ACTIVITY - The data below should be restated word for word, pictures omitted.

DATA -
* * *

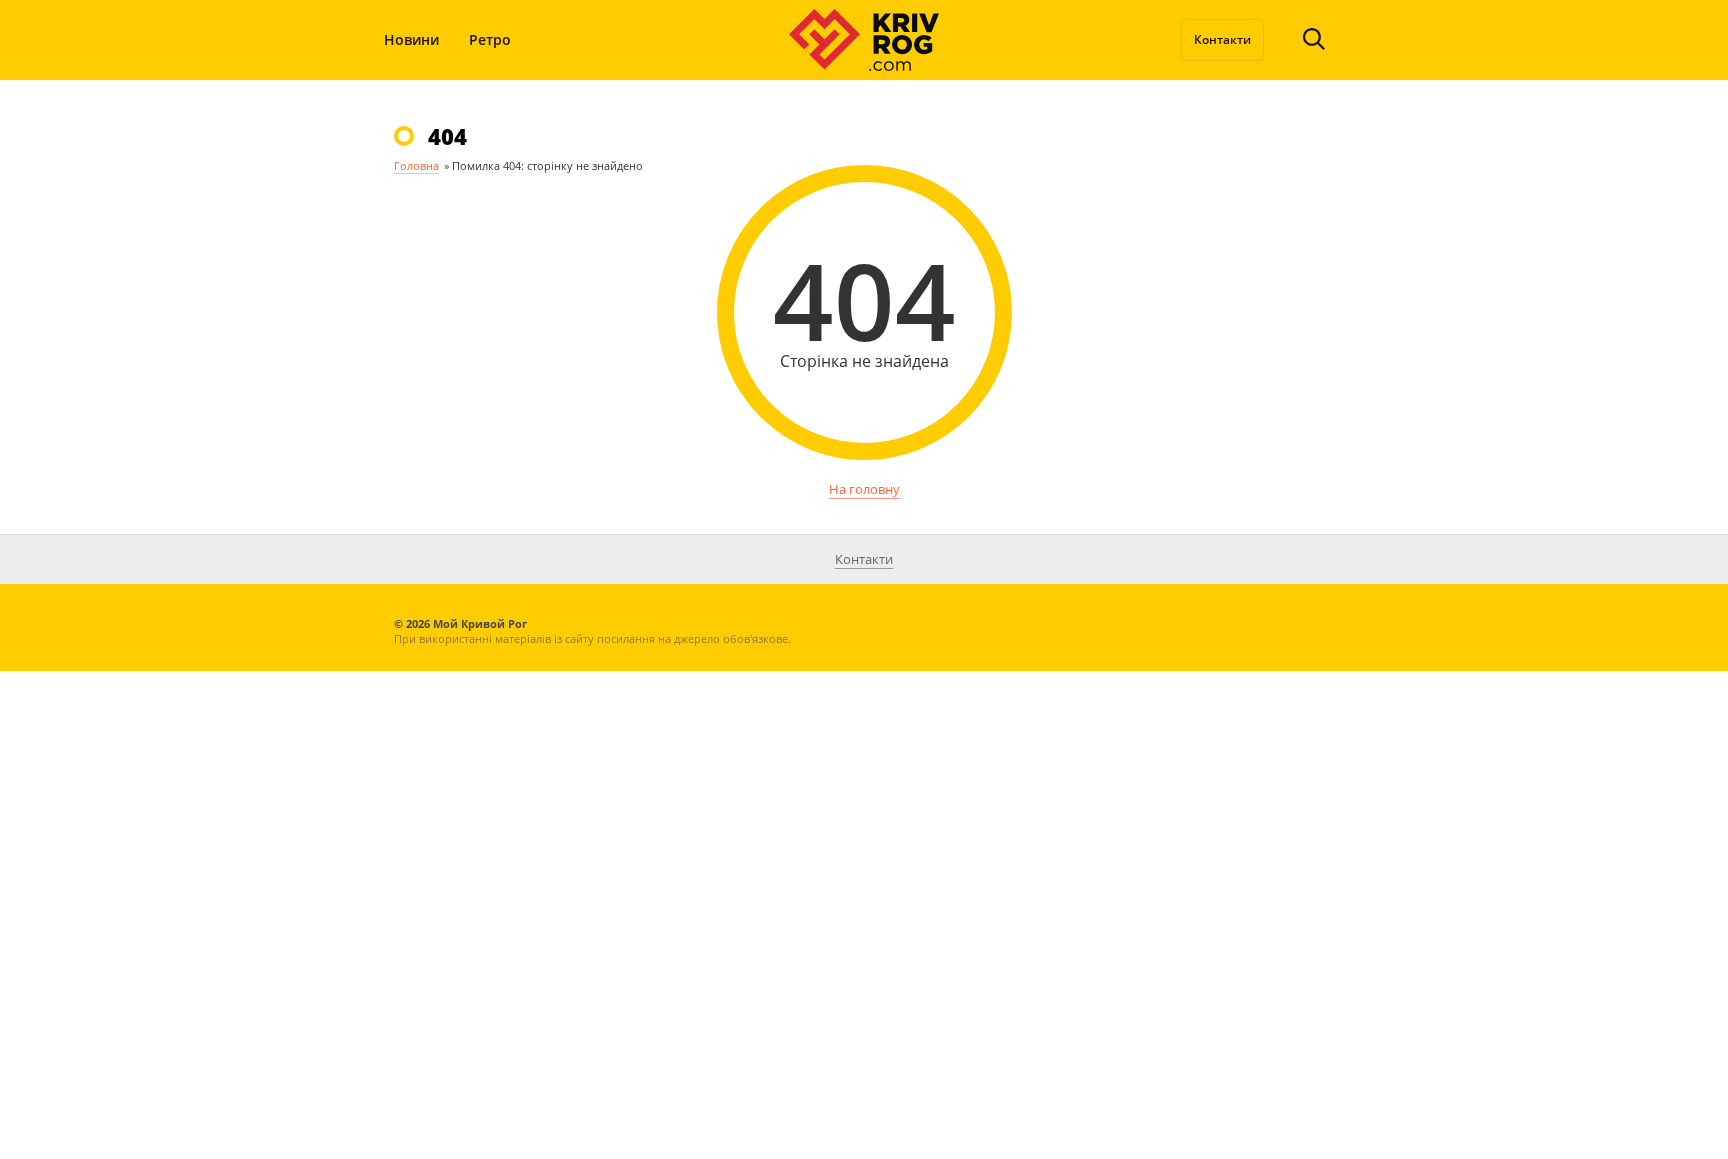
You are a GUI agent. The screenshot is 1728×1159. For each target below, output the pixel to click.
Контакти (1222, 39)
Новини (411, 39)
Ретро (490, 39)
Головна (416, 165)
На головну (864, 489)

* * *

EXERCISE OUTPUT -
You are a GUI agent. The screenshot is 1728×1159. For each target below, output the pixel to click.
Контакти (1222, 39)
Новини (411, 39)
Ретро (490, 39)
Головна (416, 165)
На головну (864, 489)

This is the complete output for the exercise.